> **Document text**
+ + + +
If you are rolling forward into a hunt seat position, it sounds like you are nervous and tense. Also, you may be making your youngster have a more difficult time loping as you are putting more weight the horses front end. Really think about sitting back, and pulling the core of your body backwards. Make sure you don't arch your back, you want it flat. Also, sit more on the backside of your tail bones. Not rolled under (that will put your legs too far in front of you). Your hips can move a little bit with the motion of the horse; that sometime works better than fighting against it. Look up (looking down makes you tip forward). Also, make sure your stirrups aren't too long - that can throw your body all out of joint. 

Let me know if you have any questions about what I was trying to say (I can see it in my head, but can't explain it very well  ). Oh, and if you have any recent videos of you loping that may make it easier to help.


----------



## KTSpeedhorse (Mar 10, 2009)

My suggestion..................get rid of the saddle : ) Bareback is the best way to find your seat : ) you will love it!!


----------



## farmpony84 (Apr 21, 2008)
+ + + +
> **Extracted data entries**
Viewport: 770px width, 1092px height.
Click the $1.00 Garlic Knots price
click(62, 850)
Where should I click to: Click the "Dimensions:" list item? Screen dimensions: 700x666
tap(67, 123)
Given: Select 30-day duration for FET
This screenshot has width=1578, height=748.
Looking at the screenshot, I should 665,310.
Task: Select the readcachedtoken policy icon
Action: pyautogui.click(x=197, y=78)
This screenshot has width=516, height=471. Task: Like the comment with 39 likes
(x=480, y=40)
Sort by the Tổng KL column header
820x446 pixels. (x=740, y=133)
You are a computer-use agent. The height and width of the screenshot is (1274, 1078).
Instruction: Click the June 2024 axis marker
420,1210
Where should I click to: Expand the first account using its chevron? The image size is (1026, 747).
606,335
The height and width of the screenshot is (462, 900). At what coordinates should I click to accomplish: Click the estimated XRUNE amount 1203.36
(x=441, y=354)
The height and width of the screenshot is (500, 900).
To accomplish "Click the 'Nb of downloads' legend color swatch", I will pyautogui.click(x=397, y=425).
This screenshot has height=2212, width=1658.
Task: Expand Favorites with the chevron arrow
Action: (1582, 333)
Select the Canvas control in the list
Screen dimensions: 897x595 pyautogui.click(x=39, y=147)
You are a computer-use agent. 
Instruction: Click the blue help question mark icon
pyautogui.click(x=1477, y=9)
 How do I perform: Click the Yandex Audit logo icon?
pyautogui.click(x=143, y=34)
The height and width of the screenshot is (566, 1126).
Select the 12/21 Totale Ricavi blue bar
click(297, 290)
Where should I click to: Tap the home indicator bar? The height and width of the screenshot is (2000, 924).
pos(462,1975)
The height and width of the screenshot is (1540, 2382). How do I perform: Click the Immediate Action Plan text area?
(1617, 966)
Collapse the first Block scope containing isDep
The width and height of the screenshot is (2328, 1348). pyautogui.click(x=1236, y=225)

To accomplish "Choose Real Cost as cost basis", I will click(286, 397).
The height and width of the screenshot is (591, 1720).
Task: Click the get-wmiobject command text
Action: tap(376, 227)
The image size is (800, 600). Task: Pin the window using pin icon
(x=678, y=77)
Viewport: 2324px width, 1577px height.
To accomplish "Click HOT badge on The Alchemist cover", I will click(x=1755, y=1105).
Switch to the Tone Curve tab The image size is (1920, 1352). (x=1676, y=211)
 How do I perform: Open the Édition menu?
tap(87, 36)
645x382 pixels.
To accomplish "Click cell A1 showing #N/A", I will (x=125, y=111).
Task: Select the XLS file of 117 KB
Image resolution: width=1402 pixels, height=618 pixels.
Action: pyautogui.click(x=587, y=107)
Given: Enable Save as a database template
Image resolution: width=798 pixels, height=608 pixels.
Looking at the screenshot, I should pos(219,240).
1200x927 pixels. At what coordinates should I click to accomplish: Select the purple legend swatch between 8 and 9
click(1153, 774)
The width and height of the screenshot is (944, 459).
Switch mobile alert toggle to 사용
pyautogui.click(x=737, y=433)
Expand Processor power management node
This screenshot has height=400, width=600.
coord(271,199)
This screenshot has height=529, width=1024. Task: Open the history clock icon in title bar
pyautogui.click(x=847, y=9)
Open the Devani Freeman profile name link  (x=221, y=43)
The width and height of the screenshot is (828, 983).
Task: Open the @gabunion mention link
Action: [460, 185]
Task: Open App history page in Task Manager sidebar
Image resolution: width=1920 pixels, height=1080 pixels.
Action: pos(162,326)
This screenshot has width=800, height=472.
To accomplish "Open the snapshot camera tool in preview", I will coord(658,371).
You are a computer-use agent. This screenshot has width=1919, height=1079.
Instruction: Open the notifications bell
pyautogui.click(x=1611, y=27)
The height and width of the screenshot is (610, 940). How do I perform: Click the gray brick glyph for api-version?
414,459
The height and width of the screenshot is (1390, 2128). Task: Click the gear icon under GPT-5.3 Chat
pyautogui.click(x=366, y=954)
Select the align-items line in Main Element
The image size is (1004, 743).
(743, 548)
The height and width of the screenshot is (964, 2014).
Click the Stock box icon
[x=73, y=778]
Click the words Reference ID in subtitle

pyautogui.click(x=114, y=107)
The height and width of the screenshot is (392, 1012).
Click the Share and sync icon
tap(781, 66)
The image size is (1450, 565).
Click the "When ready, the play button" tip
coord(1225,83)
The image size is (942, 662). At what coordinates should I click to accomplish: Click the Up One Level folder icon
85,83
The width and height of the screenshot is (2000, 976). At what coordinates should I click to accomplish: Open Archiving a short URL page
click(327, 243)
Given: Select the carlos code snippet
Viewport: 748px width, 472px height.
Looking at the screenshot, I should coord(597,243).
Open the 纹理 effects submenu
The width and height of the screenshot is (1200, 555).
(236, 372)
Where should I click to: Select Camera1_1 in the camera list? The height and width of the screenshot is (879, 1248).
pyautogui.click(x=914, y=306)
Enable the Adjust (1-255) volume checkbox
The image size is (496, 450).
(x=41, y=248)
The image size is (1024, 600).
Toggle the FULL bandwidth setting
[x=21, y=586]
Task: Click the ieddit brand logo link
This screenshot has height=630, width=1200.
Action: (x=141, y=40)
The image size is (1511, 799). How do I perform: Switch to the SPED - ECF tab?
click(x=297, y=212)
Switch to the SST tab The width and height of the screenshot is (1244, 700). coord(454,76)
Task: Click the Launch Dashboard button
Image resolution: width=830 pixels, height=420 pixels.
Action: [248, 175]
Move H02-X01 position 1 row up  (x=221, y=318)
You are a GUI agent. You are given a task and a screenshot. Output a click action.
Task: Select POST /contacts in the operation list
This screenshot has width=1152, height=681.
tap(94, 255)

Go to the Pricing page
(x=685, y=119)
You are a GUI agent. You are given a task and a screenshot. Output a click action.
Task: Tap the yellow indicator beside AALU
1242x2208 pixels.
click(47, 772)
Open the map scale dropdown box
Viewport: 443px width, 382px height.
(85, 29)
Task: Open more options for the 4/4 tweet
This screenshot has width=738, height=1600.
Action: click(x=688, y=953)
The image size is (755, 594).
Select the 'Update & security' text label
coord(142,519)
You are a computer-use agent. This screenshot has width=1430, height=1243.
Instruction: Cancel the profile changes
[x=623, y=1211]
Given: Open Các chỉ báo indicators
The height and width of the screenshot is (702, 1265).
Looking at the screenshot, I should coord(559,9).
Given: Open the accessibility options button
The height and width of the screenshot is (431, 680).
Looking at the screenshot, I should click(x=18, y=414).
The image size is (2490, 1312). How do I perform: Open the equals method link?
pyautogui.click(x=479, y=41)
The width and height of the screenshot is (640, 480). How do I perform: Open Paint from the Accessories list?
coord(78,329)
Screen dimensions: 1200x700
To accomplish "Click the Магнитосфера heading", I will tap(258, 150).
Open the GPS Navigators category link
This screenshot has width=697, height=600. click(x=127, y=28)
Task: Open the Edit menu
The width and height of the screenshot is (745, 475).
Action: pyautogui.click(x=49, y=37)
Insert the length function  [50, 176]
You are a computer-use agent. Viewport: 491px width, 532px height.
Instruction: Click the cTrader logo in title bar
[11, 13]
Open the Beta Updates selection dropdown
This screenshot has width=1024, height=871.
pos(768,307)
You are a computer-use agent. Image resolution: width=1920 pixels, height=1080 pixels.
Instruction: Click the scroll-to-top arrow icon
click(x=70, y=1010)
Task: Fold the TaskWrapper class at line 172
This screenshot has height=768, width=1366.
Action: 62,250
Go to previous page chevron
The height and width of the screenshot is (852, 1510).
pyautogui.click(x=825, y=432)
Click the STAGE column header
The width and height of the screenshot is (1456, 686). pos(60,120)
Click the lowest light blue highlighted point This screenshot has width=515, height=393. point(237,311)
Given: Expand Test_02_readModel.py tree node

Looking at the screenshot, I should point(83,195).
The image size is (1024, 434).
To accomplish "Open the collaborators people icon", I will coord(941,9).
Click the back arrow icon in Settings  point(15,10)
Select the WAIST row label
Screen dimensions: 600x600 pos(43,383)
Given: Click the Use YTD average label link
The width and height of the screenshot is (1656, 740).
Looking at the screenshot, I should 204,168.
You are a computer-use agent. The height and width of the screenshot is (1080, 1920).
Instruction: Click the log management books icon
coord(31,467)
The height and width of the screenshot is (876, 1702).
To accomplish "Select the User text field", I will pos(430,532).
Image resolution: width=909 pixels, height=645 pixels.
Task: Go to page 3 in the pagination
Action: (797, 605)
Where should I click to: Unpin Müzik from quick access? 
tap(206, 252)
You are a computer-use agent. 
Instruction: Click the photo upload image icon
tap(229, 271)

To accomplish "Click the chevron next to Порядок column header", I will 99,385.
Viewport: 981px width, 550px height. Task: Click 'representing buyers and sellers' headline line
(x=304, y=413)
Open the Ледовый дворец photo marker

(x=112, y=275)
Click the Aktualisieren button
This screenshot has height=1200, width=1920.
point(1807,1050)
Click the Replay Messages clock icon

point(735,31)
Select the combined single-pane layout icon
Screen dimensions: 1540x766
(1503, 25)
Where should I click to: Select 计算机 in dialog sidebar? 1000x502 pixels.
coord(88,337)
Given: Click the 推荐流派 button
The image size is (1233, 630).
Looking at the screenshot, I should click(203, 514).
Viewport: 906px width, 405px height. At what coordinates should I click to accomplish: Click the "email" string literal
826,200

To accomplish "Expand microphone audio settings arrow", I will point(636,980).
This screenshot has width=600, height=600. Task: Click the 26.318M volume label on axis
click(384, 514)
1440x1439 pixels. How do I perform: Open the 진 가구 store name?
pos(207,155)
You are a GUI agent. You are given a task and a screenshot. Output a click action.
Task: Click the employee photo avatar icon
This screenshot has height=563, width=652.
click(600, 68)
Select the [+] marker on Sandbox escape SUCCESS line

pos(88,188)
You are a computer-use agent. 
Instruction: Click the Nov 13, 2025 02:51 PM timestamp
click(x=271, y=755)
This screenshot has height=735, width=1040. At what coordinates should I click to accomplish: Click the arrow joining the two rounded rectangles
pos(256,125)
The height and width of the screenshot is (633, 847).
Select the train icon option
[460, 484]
+ + + +
> **Written instruction 1**
Transcribe the riding forum thread from "Let me know" up to and including "easier to help.".
> **Written instruction 2**
In the riding forum thread, what does KTSpeedhorse call the best way to find your seat?

> **Written answer 1**
Let me know if you have any questions about what I was trying to say (I can see it in my head, but can't explain it very well  ). Oh, and if you have any recent videos of you loping that may make it easier to help.

> **Written answer 2**
Riding bareback.